A well-known flaw of LLMs is their tendency to ‘hallucinate’—a phenomenon where the model fabricates information that sounds plausible but is, in fact, incorrect or entirely fictional. This hallucination becomes particularly risky in the context of package suggestions. Imagine a developer querying an LLM for help with implementing a specific functionality. The model might write up a code snippet which uses a package that does not exist in real life. An unsuspecting developer who blindly uses the suggested code without verifying the package’s legitimacy could expose themselves to an attack staged by malicious actors.
The Attack
Theoretically, if an attacker could determine that a certain package is a hallucination, they could preemptively create and upload a malicious package with the same name to popular repositories and trick developers into downloading malware onto their systems in the form of the package. This technique of preempting the availability of a trusted name and hijacking it for malicious use has been used by attackers since time immemorial. A great recent example is the technique’s use in Revival Hijacking.

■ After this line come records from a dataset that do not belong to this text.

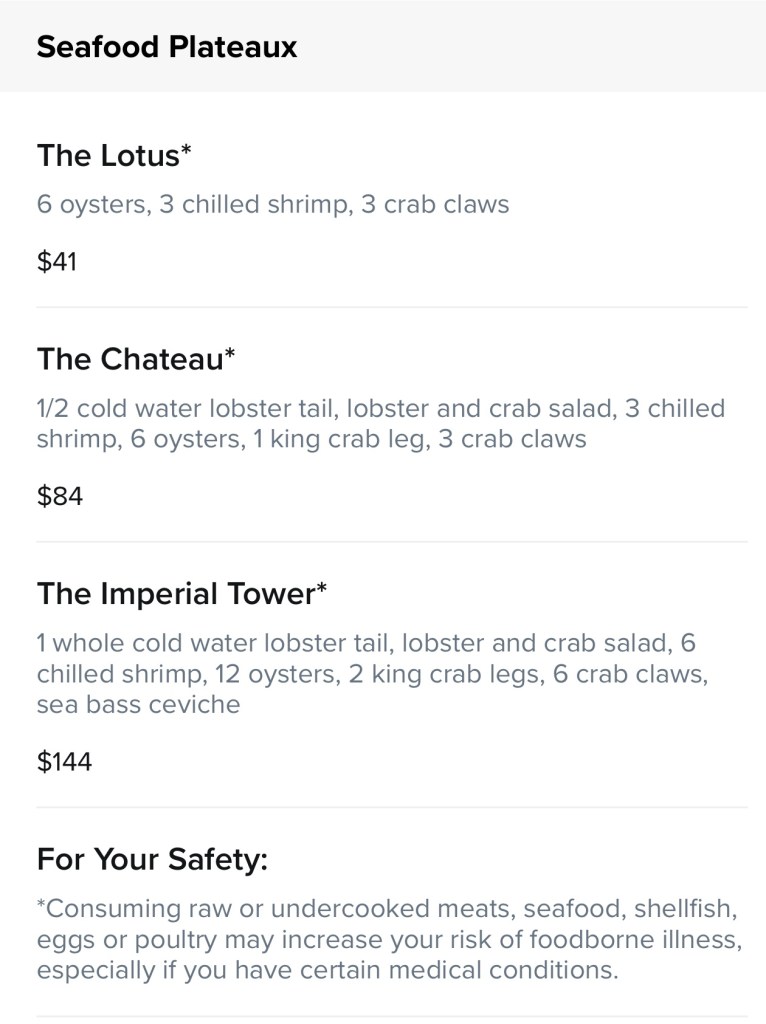The image size is (766, 1024).
Task: Click the asterisk after The Chateau
Action: click(x=230, y=354)
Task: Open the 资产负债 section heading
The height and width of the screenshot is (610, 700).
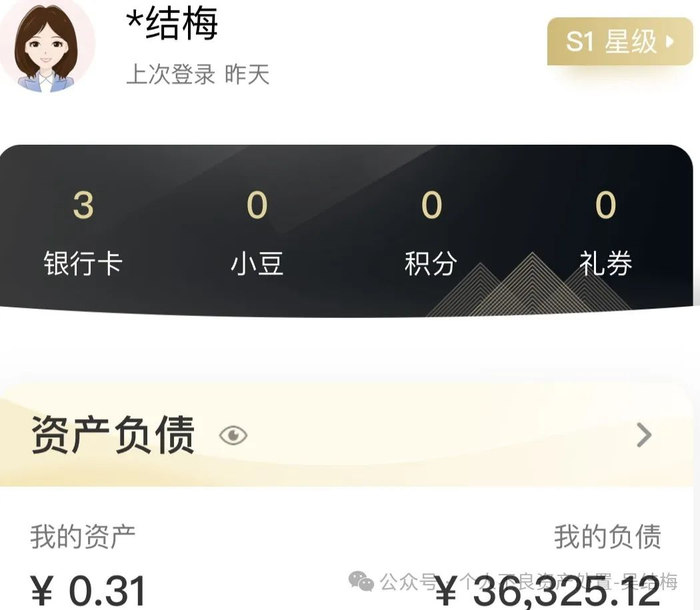Action: 113,435
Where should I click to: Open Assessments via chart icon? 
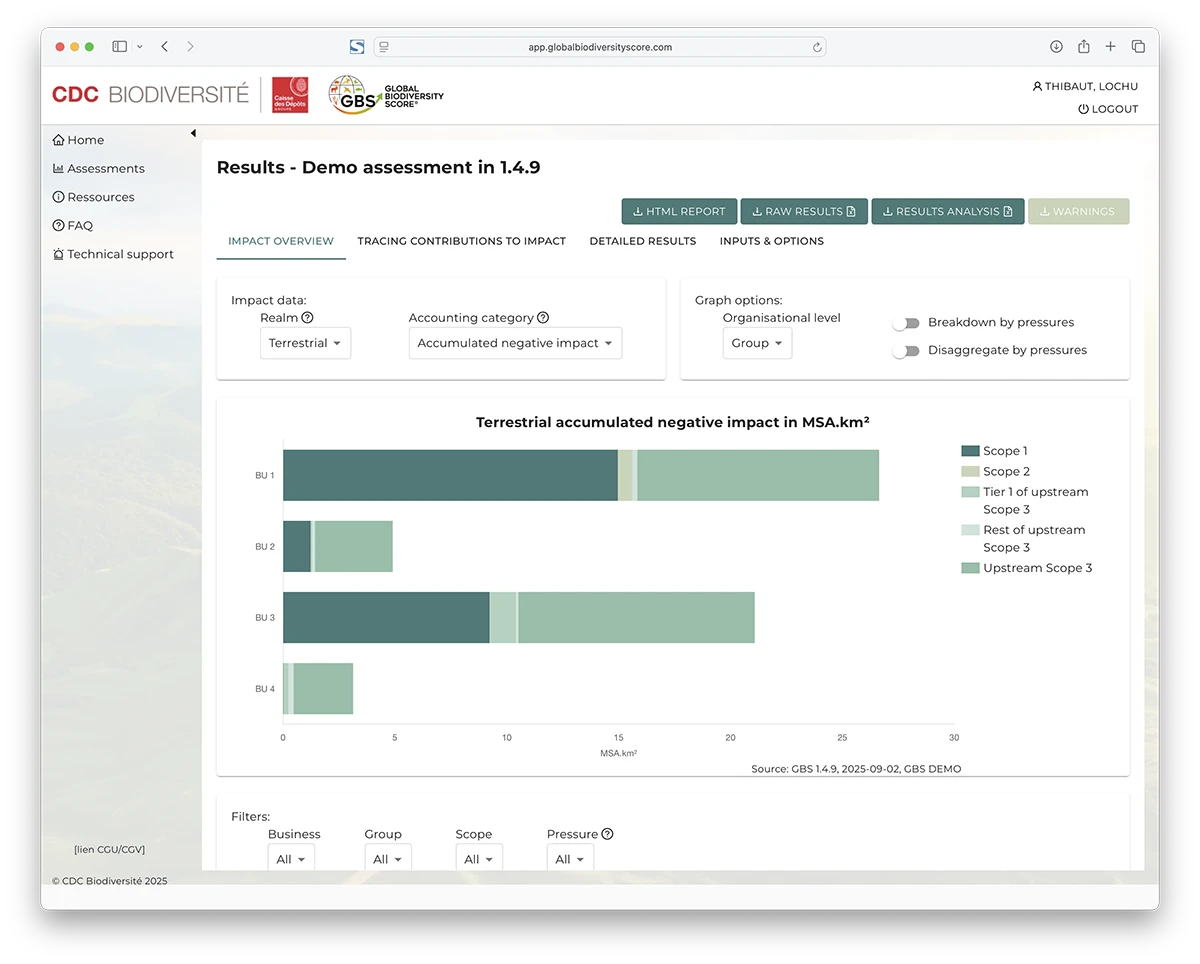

A more realistic scenario would involve a developer of an open-source project using LLM-generated code that references a non-existent package for a minor functionality script. A hacker discovers this project, recognizes that the package does not exist, and quickly creates and uploads a malicious package under that name to popular repositories. They then wait for unsuspecting developers to install it, potentially gaining access to their systems or compromising the security of other projects that depend on the affected code.
In a continuous integration/continuous deployment (CI/CD) pipeline, where dependencies are resolved and updated automatically, a compromised package can infiltrate the system completely undetected. Imagine a scenario where an open-source project containing a hallucinated package makes its way into a CI/CD pipeline, perhaps as a minor utility or dependency. The pipeline, which is set to automatically pull updates and build the code, unknowingly fetches the newly created malicious package from a public repository, introducing malicious code into the production environment.
Impact and Mitigation
The impact of exploiting hallucinated packages can be significant, especially for open-source projects integrated into critical systems. If malicious code infiltrates widely used software, it could lead to severe security breaches, data theft, and compromised systems on a broad scale.
As mentioned before, open-source projects are prime targets of this attack. Hackers often target open-source software, actively searching for exploitable vulnerabilities. The transparency of open-source code, coupled with its widespread adoption by major organizations, provides attackers with ample opportunity to introduce malicious packages into the supply chain with minimal effort.
The way to mitigate the risk posed by this attack is to not blindly incorporate LLM-generated code into projects, no matter how minor the functionality may seem. Check whether not packages mentioned in the code are real and legitimate. Conduct due diligence to ensure that packages do not contain malicious code.
Strong dependency management is also essential, especially in open-source projects with significant community contributions. Active monitoring and vetting of dependencies can help thwart these types of attacks.